*** Material shown Section Begins ***

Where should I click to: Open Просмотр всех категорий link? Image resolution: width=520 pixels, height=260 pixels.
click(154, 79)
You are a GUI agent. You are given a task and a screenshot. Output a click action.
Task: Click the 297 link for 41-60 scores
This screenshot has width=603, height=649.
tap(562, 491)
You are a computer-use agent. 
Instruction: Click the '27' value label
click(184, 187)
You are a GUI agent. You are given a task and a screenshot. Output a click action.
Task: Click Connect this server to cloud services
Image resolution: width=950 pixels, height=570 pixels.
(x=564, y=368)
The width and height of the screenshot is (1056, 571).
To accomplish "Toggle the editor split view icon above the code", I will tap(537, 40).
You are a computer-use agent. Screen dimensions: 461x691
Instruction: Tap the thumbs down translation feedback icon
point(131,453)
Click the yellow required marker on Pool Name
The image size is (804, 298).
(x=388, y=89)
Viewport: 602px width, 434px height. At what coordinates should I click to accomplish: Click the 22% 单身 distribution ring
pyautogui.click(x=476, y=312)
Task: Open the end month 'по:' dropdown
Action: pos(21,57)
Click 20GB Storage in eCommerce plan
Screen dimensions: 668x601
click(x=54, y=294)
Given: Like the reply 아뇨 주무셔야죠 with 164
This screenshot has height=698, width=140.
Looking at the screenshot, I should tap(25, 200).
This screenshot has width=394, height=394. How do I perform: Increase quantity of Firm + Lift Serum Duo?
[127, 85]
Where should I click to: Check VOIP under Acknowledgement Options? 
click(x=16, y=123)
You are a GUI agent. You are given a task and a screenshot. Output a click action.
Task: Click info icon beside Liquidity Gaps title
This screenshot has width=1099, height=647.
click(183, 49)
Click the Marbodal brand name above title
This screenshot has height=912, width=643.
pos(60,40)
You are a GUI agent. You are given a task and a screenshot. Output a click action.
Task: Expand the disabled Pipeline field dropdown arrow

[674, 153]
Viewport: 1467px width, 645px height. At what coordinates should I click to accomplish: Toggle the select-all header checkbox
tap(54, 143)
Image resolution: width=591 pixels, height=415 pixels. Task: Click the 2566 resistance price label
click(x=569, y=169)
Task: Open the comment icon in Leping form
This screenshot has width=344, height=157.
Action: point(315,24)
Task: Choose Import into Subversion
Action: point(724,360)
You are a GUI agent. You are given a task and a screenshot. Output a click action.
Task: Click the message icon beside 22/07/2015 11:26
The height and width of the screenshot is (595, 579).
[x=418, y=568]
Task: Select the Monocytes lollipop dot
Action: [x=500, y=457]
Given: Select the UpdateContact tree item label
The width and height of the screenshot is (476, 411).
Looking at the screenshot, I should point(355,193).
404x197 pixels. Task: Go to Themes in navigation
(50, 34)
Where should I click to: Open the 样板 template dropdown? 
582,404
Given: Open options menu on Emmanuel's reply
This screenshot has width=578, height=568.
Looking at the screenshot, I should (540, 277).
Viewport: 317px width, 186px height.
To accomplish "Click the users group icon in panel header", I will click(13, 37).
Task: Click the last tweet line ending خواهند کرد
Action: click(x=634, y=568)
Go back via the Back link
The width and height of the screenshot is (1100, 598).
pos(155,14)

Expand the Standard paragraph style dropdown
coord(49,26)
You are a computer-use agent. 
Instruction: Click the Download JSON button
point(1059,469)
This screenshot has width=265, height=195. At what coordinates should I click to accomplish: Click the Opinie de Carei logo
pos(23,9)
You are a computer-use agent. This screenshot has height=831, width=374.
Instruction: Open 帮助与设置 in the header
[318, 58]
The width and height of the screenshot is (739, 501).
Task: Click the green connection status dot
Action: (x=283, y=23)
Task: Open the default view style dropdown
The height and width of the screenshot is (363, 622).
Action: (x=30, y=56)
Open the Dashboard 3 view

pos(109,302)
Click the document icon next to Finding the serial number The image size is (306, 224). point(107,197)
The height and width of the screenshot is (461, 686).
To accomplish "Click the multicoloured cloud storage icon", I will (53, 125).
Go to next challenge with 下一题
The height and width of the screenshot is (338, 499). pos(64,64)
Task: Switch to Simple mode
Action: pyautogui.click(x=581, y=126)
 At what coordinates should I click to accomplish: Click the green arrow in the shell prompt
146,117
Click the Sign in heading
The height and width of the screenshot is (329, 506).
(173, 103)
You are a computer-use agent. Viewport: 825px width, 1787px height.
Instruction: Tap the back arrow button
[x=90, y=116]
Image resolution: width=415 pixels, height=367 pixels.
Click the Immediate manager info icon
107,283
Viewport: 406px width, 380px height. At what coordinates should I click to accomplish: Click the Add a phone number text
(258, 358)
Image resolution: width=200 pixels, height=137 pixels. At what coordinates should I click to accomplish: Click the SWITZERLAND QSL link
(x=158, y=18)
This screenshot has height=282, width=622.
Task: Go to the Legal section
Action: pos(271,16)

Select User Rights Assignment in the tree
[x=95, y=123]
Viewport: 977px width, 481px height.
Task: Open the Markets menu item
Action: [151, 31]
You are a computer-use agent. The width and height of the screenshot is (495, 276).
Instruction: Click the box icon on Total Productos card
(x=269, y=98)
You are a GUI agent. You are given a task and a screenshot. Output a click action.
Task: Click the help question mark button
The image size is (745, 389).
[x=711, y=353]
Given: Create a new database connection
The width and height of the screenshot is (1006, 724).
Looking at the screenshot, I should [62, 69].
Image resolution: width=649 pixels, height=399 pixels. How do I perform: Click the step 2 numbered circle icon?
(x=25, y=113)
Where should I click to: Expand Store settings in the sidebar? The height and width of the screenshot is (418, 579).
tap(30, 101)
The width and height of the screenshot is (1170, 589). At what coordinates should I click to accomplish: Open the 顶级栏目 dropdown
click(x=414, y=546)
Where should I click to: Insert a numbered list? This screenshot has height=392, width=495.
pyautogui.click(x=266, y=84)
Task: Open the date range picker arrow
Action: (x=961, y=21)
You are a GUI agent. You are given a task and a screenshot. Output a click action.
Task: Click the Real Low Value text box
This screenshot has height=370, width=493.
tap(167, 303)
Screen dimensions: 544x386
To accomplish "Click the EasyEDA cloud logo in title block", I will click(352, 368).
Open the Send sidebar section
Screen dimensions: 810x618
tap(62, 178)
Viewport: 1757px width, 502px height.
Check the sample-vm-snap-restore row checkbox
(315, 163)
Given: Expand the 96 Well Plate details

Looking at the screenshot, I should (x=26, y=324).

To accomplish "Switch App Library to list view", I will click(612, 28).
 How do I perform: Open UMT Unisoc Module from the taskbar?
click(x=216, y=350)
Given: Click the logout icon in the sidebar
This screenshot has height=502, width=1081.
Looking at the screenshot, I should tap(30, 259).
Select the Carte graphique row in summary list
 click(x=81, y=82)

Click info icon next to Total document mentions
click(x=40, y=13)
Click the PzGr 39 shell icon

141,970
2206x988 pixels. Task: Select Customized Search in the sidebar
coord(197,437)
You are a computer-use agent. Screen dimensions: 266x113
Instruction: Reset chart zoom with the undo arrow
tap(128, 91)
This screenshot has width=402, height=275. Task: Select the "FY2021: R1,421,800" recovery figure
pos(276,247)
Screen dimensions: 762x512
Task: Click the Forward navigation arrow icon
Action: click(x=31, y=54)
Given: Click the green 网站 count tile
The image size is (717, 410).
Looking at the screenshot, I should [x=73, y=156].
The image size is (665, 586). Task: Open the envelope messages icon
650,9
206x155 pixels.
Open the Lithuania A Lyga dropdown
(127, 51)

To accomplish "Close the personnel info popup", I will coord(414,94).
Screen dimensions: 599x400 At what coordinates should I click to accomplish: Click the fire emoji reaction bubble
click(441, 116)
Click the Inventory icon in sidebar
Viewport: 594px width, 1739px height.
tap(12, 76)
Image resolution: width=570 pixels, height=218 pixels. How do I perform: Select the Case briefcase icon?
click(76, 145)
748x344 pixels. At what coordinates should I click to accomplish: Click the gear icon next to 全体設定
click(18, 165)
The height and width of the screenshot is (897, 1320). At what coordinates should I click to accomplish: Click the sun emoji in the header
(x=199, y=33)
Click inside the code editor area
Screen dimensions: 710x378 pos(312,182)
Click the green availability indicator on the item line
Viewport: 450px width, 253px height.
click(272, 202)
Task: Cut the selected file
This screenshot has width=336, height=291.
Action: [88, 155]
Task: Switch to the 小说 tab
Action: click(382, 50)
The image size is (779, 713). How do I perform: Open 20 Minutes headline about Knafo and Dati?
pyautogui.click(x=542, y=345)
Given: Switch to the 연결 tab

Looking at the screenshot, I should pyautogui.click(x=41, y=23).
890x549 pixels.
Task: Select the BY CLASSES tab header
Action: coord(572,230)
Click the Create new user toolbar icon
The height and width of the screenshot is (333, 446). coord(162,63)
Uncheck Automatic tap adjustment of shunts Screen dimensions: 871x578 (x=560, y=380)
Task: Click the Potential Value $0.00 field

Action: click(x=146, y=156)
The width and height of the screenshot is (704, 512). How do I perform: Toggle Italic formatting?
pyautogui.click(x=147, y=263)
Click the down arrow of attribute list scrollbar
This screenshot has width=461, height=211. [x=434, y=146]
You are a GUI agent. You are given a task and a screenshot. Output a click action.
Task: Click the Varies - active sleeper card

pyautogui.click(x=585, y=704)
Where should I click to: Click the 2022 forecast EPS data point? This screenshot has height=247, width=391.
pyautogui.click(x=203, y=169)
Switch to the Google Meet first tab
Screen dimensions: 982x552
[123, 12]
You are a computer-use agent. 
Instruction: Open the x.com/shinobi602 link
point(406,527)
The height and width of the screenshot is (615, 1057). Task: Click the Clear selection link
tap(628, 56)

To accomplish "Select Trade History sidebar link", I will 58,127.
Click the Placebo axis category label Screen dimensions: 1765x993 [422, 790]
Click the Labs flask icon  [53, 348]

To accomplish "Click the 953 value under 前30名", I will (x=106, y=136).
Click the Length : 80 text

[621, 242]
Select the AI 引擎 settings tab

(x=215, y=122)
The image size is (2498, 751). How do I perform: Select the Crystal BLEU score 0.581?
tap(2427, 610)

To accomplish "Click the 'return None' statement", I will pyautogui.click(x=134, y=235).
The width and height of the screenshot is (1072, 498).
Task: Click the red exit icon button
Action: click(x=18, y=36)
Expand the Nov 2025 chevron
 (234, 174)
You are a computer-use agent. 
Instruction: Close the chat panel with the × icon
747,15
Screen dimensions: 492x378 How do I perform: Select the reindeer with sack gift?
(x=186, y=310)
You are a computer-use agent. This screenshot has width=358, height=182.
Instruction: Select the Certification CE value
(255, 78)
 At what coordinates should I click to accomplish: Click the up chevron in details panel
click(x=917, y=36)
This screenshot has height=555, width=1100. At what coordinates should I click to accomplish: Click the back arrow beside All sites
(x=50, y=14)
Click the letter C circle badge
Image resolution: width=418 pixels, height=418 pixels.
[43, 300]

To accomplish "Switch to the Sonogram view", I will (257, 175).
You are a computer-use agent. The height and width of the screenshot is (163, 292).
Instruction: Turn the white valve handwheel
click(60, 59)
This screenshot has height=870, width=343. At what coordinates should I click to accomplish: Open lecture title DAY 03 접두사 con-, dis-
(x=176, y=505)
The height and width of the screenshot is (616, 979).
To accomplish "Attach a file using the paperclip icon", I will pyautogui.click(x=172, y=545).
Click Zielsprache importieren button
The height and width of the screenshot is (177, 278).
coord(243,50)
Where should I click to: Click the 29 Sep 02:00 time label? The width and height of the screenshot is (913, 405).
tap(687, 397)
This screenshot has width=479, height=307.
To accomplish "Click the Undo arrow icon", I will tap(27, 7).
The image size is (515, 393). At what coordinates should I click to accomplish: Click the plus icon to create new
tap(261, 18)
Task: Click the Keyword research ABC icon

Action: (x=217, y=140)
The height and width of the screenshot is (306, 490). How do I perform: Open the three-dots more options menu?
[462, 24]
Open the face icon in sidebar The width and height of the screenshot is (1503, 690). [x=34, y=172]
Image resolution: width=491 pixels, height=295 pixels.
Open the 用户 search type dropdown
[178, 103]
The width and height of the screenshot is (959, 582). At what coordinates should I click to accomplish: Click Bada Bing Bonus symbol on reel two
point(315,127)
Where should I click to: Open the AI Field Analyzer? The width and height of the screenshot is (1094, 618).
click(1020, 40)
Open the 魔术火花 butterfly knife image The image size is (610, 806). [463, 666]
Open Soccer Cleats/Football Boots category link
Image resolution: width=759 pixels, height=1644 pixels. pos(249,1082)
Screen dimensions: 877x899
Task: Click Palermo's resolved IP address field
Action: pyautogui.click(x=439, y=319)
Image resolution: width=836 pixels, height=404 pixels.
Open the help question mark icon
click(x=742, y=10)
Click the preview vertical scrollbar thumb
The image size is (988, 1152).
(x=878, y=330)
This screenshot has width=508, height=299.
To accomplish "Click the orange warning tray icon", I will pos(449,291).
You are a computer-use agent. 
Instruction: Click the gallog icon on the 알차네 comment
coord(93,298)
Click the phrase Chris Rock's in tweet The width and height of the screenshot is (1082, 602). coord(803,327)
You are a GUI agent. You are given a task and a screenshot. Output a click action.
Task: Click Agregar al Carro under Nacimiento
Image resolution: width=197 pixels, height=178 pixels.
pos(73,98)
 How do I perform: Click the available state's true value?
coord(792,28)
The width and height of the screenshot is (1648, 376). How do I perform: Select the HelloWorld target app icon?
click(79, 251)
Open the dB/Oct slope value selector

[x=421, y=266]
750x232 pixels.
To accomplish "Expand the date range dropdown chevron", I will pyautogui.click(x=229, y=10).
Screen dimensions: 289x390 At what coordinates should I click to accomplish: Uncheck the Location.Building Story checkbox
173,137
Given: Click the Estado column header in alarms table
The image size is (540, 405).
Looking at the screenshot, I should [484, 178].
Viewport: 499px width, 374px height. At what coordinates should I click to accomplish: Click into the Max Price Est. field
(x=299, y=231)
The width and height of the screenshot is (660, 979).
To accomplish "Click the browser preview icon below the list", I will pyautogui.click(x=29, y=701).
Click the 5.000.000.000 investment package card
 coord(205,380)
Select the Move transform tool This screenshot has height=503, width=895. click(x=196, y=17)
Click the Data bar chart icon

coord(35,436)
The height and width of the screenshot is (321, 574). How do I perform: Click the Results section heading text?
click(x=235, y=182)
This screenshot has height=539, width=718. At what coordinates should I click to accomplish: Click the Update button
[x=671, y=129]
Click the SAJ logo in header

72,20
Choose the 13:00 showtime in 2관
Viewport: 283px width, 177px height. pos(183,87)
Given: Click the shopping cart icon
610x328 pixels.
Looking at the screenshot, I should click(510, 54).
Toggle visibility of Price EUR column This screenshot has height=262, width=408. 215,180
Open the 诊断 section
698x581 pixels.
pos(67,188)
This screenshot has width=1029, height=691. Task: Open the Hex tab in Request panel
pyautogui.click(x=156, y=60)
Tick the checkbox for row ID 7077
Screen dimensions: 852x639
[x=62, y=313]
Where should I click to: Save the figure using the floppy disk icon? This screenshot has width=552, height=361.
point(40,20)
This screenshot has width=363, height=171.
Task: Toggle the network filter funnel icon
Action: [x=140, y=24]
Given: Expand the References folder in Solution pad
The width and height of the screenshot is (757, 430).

*** Material shown Section Ends ***

_Exercise instructions:_
Reproduce the records above line by line, without any change, up to and including the line that holds "Task: Click the 297 link for 41-60 scores".

_Exercise solution:_
Where should I click to: Open Просмотр всех категорий link? Image resolution: width=520 pixels, height=260 pixels.
click(154, 79)
You are a GUI agent. You are given a task and a screenshot. Output a click action.
Task: Click the 297 link for 41-60 scores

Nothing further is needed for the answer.